> Task brief
Go through the records below and count every line containing "computer". Reply with the count alone.

START Provided data

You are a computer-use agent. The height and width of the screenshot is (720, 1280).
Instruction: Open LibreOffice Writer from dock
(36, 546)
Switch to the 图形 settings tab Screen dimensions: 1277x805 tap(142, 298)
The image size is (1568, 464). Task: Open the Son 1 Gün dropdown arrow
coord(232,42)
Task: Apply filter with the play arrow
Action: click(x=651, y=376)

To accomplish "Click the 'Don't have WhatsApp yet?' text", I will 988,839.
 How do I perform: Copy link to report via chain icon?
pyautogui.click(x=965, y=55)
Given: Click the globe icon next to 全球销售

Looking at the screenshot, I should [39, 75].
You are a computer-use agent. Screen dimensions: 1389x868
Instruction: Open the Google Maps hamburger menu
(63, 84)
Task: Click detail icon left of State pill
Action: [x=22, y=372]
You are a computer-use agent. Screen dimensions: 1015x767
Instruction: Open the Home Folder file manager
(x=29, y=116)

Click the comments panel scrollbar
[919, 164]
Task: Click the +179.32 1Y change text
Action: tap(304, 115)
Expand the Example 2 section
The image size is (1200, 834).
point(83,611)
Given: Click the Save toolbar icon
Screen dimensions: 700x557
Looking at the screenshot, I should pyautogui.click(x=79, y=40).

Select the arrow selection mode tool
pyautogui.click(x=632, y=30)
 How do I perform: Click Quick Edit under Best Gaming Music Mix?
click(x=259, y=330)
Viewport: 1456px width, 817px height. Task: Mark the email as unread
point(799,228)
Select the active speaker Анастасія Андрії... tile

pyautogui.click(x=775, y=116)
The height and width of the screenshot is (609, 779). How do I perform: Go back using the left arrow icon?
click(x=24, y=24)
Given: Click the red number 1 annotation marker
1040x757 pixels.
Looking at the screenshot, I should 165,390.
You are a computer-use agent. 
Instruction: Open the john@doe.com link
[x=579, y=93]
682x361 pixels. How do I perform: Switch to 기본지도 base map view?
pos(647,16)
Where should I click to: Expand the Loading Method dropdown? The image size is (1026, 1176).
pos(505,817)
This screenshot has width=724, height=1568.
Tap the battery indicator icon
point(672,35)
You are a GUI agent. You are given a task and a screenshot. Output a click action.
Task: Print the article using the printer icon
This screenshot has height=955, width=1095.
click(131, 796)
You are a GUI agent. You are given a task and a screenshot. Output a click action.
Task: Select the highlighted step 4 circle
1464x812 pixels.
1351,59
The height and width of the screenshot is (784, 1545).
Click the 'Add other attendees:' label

END Provided data

> Written answer
4